Toutes ces données, mises en œuvre dans une géométrie donnée de réacteur, concourent à relier l'ensemble des paramètres opératoires (concentrations, température, pression, débits) à l'ensemble des résultats (taux de conversion, distribution des produits, rendements). L'établissement de telles relations est l'un des objets du Génie de la Réaction Chimique[*]. Le lecteur intéressé par la méthodologie à suivre pour le développement d'un réacteur industriel se reportera aux références [ Villermaux, 1985[1]] et [ Douglas, 1988[2]]. Une classification des réacteurs chimiques est proposée dans le Tableau suivant.
Critère | Type de réacteur | Exemples industriels |
|---|---|---|
Circulation du mélange réactionnel | Réaction fermé (pas d'échange de matière avec l'extérieur) | Polymérisation en discontinu, chimie fine |
Réacteur semi-fermé (une partie de la charge est ajoutée ou extraite en cours d'opération) | Chlorations organiques de "petits produits" | |
Réacteur ouvert (la charge circule dans le réacteur) | Synthèse et traitement des intermédiaires pétrochimiques de gros tonnage | |
Évolution dans le temps | Fonctionnement en régime transitoire | Opérations discontinues. Démarrage des réacteurs continus. Marche continue des réacteurs ouverts |
Fonctionnement en régime permanent | ||
Degré de mélange des substances en réaction (cas extrêmes) | Réacteur parfaitement agité (composition uniforme - mélange parfait) | Sulfonations, nitrations, polymérisations |
Réacteur en écoulement piston (progression de la charge en bloc sans mélange entre tranches successives) | Réacteurs catalytiques tubulaires à lit fixe Réacteur tubulaires homogènes en régime turbulent | |
Mise au contact des phases | co-courant | Hydrodésulfuriation catalytique |
contre-courant | Absorption réactive d'un gaz dans un réacteur à ruissellement | |
courants croisés | Combustion du charbon sur sole à bande transporteuse |
Exemple :
Revenons à l'exemple du procédé Lurgi utilisé pour la production de méthanol à partir du gaz de synthèse, le réacteur est un réacteur ouvert de type tubes-calandre. Un tel réacteur tubulaire permet de développer une surface d'échange importante. En effet, rappelons que la chaleur libérée par la réaction chimique[*] est utilisée pour produire de la vapeur à partir d'eau liquide. Pour maximiser la récupération d'énergie, les fluides circulent à contre-courant, le gaz de synthèse étant injecté en partie supérieure et l'eau de refroidissement en partie inférieure.

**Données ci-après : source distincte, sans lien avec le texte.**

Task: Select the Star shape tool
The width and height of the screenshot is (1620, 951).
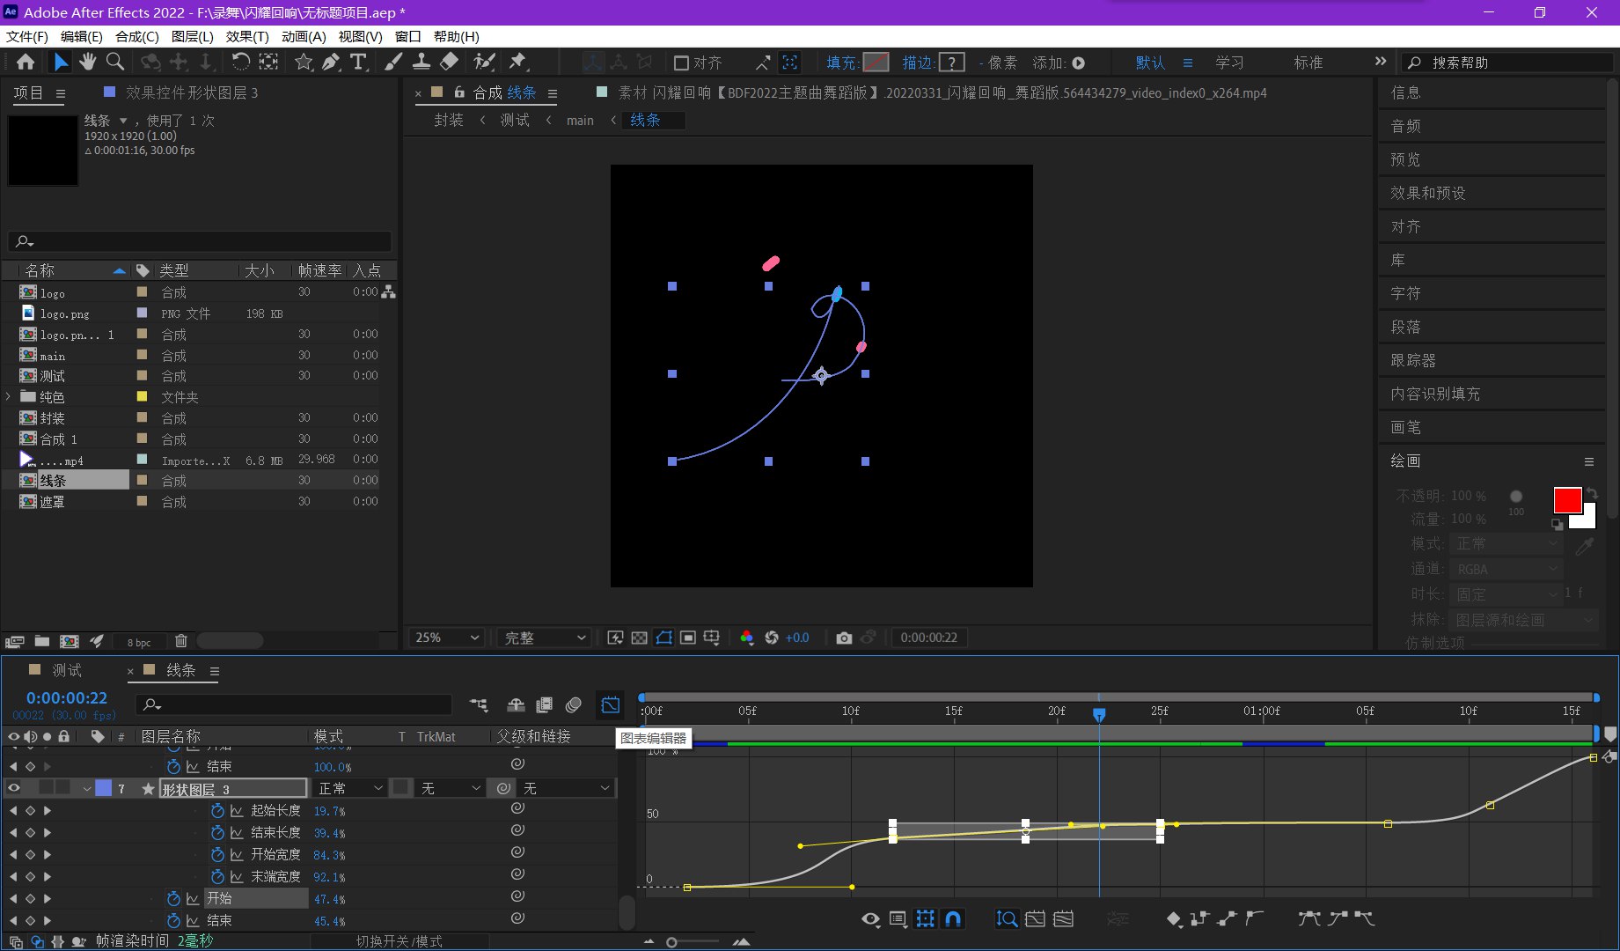Action: coord(304,62)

À ce stage de l'arbre de décision, il s'agit ici de répondre aux questions suivantes :
Combien doit-on prévoir de réacteurs ? Faut il une séparation entre les réacteurs ?
Combien faut-il de recyclages ?
L'un des réactifs doit-il être en excès à l'entrée du réacteur ?
Un compresseur est-il nécessaire ? Si oui, quel est son coût ?
Le réacteur doit-il être adiabatique ? avec un chauffage ou un refroidissement direct ? ou par l'intermédiaire d'un fluide caloporteur ?
Faut-il déplacer l'équilibre chimique ? Si oui, comment ?
Dans quelle mesure le coût du réacteur affecte-il le potentiel économique ?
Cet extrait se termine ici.